Earlier this week the IMF warned that a global trade war could wipe up to half a trillion dollars off the global economy, or 0.5 per cent, by 2020 and that financial markets are too complacent about the risk.
Research by the Bank of England suggests that the negative impact could be still larger, reaching 2.5 per cent of global GDP over three years.
Mr Trump is also threatening the European Union, which he calls a “foe”, with more tariffs, after hitting the bloc with 25 per cent levies on steel imports, on the pretext of national security concerns.
On Thursday, EU trade commissioner Cecilia Malmstrröm warned that threatened tariffs on EU car and car part imports would be “disastrous” and that the EU would retaliate with countermeasures, just as it has on steel.
China has said that the US is starting “the largest trade war in economic history”.
Data from the US Census Bureau shows that the US imported $505.5bn of goods from China in 2017, while $129.9bn went the other way, leaving the US with a bilateral trade deficit of $375.6bn.
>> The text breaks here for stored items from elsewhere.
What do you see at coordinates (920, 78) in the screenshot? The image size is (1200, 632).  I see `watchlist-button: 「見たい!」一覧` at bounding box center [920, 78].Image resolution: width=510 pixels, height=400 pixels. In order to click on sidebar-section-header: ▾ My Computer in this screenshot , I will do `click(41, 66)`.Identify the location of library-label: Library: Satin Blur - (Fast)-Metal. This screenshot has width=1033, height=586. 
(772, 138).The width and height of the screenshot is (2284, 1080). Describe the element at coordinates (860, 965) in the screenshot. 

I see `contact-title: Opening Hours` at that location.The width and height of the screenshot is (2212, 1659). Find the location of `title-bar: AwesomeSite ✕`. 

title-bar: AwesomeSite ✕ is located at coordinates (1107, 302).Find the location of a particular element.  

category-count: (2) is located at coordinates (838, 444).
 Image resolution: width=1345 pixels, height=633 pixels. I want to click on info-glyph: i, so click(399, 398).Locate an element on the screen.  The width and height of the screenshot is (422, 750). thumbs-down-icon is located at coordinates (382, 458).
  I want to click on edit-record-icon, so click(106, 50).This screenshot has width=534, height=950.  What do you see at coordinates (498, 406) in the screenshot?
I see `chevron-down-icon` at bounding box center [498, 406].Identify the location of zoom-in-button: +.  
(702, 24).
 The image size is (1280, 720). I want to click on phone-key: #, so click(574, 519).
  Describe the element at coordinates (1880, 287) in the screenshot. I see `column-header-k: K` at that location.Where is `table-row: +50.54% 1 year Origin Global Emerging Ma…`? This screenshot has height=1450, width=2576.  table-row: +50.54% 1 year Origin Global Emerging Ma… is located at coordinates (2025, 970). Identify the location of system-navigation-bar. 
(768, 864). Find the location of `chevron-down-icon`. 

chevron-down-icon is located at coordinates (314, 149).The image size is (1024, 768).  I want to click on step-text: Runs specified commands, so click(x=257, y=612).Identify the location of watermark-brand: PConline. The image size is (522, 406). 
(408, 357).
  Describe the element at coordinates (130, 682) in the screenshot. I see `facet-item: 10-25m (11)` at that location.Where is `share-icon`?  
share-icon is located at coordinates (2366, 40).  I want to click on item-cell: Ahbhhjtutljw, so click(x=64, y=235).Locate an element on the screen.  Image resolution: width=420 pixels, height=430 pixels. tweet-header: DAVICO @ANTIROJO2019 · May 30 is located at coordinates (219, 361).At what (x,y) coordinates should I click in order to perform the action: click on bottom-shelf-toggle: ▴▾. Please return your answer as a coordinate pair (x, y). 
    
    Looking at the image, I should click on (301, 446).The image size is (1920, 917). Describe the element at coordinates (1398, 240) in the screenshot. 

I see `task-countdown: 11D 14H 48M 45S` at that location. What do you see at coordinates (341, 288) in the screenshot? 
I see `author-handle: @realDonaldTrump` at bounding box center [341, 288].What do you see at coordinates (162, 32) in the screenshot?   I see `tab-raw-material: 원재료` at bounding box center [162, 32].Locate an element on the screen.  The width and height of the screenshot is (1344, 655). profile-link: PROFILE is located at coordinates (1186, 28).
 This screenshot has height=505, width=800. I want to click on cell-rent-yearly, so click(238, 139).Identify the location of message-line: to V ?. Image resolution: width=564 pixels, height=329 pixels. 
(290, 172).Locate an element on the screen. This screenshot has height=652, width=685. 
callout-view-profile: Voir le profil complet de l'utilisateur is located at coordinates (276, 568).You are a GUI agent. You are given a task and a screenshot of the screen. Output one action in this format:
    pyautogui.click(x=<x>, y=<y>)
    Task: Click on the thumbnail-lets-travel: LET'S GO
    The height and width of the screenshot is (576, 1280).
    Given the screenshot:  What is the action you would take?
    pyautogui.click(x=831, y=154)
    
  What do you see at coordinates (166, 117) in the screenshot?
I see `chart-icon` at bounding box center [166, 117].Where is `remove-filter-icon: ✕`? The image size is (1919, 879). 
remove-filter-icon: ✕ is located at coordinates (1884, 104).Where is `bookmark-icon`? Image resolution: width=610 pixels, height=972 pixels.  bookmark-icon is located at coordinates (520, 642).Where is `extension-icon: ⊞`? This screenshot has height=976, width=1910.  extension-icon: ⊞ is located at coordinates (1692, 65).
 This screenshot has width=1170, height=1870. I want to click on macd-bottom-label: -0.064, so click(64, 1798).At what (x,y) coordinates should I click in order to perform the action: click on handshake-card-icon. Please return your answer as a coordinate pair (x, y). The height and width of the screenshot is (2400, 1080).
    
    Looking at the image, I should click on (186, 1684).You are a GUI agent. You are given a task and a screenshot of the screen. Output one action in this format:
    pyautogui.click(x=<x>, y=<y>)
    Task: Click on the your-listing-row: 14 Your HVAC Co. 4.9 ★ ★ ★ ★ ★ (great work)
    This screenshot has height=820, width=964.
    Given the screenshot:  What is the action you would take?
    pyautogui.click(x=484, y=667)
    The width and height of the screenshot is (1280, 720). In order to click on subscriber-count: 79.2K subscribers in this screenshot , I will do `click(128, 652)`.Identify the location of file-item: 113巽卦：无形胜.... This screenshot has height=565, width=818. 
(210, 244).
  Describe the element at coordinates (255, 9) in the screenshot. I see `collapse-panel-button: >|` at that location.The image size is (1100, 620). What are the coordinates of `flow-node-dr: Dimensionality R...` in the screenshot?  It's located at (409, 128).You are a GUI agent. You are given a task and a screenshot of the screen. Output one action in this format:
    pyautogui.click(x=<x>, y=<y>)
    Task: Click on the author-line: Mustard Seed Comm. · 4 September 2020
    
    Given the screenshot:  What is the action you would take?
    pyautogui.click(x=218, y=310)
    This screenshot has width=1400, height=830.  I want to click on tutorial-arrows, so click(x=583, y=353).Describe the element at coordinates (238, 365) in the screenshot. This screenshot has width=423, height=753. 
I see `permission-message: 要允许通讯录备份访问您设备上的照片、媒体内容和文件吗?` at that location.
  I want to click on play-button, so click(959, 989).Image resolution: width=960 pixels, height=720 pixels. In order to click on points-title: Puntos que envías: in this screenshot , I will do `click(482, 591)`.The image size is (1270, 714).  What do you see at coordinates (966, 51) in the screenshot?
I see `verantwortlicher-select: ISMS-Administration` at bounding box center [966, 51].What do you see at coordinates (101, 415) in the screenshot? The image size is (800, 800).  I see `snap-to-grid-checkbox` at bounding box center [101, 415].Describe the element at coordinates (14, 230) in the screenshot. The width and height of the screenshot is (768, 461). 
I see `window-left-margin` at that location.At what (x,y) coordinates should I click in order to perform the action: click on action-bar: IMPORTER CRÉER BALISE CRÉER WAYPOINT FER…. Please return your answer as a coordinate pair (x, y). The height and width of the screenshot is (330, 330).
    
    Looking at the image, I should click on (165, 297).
Economists argue that the current US goods trade deficit is primarily a consequence of total spending in the US exceeding total income, rather than unfair trade arrangements as Mr Trump claims.
They also argue that raising tariffs is unlikely to be effective in cutting the US's overall 2.9 per cent of GDP trade deficit, despite the president's claims, unless the trade war results in a new US recession.